Vom Standort Ulm erwartet die Bundeswehr Synergieeffekte. Das seit 2013 in der dortigen Wilhelmsburgkaserne stationierte Multinationale Kommando mit Stabsoffizieren aus rund einem Dutzend Ländern soll von diesem Sommer an jederzeit in der Lage sein, Nato-Kriseneinsätze mit bis zu 60.000 Soldaten zu führen.
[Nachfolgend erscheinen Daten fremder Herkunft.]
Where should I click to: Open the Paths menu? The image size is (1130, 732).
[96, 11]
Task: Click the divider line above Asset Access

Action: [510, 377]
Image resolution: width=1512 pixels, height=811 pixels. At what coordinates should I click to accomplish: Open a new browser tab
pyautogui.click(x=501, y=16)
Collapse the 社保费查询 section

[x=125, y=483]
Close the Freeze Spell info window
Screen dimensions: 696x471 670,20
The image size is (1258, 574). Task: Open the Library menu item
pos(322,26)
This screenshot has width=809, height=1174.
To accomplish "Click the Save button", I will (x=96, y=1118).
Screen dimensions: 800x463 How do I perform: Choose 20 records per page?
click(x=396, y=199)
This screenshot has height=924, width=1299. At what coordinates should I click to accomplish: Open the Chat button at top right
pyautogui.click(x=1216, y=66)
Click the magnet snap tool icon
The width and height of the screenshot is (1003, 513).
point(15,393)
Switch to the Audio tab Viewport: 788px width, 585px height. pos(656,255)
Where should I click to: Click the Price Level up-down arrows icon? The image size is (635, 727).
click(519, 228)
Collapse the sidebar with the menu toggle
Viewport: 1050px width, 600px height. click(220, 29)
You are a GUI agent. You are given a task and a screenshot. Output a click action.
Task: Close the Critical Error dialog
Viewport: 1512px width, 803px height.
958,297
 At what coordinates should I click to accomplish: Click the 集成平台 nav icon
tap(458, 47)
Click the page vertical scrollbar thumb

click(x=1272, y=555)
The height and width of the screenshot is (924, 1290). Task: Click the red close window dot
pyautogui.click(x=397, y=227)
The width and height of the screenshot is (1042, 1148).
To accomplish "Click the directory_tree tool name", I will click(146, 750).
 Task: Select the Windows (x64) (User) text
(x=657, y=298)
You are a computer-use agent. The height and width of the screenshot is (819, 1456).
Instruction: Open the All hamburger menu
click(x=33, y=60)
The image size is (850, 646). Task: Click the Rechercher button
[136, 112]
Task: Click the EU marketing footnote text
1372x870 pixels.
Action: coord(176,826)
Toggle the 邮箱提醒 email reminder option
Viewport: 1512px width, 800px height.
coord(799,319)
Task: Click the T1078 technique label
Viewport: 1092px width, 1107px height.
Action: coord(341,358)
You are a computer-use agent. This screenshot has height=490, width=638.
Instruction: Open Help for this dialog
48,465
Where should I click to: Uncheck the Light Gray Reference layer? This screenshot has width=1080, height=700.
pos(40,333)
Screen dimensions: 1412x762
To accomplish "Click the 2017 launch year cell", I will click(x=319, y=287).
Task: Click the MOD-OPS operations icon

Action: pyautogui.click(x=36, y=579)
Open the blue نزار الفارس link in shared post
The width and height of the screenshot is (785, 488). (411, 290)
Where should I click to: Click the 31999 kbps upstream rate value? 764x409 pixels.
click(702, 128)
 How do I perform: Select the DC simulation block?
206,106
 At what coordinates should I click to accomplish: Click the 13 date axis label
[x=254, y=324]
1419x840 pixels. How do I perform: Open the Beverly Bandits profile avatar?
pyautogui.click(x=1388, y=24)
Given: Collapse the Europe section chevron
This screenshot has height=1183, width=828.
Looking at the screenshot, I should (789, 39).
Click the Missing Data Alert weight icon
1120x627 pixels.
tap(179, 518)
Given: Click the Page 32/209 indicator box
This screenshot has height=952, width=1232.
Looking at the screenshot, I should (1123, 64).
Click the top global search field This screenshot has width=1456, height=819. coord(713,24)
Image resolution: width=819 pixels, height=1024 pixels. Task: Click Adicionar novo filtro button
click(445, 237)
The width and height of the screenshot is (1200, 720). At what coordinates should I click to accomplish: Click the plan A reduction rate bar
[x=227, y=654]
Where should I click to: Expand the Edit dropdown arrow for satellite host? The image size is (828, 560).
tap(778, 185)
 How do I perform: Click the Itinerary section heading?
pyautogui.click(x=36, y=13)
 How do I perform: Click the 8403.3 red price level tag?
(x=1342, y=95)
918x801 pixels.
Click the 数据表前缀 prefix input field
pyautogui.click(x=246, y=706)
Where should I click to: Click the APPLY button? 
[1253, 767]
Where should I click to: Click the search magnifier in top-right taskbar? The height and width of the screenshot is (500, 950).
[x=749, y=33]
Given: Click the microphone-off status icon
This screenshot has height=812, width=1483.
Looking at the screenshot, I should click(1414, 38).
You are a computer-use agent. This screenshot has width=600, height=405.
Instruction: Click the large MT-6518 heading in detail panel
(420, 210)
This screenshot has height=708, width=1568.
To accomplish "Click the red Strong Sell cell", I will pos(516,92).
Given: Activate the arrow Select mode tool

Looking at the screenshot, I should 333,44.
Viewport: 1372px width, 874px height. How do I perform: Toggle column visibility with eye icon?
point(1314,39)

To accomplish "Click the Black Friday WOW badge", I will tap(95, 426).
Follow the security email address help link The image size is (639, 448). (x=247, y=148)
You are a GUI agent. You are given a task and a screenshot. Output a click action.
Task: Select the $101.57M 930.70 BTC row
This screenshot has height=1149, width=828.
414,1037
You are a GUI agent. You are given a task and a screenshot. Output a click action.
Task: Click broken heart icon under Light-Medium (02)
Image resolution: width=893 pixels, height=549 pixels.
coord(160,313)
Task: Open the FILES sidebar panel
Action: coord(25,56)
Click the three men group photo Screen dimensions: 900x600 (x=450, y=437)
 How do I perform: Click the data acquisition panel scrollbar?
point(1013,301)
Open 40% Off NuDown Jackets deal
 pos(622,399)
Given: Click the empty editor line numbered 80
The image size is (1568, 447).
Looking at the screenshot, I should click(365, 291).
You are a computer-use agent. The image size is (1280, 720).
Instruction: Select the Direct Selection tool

Mit der Stärkung ihrer Kommando- und Streitkräftestruktur reagiert die Nato vor allem auf die als aggressiv wahrgenommene Politik Russlands. Im Zuge der Entspannungspolitik waren die Strukturen in den vergangenen Jahrzehnten enorm reduziert worden. Von den zeitweise mehreren Dutzend Hauptquartieren sind nach Nato-Angaben heute nur noch sieben übrig. Sorgen bereiten neben dem Zustand von militärisch nutzbaren Straßen- und Schienenverbindungen in Richtung Osten vor allem bürokratische Hürden beim Transport von Truppen und Ausrüstung.

Neben Deutschland werden vermutlich die USA ein weiteres Kommando aufbauen, um die Transportwege zwischen Nordamerika und Europa über den Atlantik besser zu sichern. Dabei geht es auch um den Schutz sensibler Infrastruktur. Im Atlantik liegen zum Beispiel Datenkabel, über die Internet- und Kommunikationsverbindungen laufen.

Das bereits in Ulm befindliche Multinationale Kommando soll die Fähigkeit zur Führung großer Militäreinsätze bei der Nato-Übung „Trident Jaguar“ im Mai im Nato-Trainingszentrum im norwegischen Stavanger unter Beweis stellen. Nach der erwarteten Zertifizierung durch die Nato soll das Kommando ab Juli 2018 für ein Jahr in ständiger Bereitschaft bleiben, um innerhalb von maximal 60 Tagen Nato-Einsätze im Ausland führen zu können.